**** Data provided ****

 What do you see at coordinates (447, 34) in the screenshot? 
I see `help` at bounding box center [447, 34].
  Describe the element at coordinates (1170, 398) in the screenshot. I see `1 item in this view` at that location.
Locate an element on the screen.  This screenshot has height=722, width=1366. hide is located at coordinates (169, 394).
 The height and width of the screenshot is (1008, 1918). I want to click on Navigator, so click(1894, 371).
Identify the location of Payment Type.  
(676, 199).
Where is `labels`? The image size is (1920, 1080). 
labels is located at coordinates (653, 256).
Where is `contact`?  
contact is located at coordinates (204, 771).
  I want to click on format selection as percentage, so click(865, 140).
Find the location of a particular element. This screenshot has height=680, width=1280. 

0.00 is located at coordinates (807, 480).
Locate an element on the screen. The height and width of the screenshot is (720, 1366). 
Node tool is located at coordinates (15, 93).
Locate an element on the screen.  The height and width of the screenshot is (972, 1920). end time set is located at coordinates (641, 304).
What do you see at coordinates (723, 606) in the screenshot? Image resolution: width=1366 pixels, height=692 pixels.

****

● **What to do**
Copy out the lines of the items verbatim, beginning with the line that contains "is (1920, 1080)." and ending with the final line of the items.

● **The completed task**
Where is `labels`? The image size is (1920, 1080). 
labels is located at coordinates (653, 256).
Where is `contact`?  
contact is located at coordinates (204, 771).
  I want to click on format selection as percentage, so click(865, 140).
Find the location of a particular element. This screenshot has height=680, width=1280. 

0.00 is located at coordinates (807, 480).
Locate an element on the screen. The height and width of the screenshot is (720, 1366). 
Node tool is located at coordinates (15, 93).
Locate an element on the screen.  The height and width of the screenshot is (972, 1920). end time set is located at coordinates (641, 304).
What do you see at coordinates (723, 606) in the screenshot? Image resolution: width=1366 pixels, height=692 pixels.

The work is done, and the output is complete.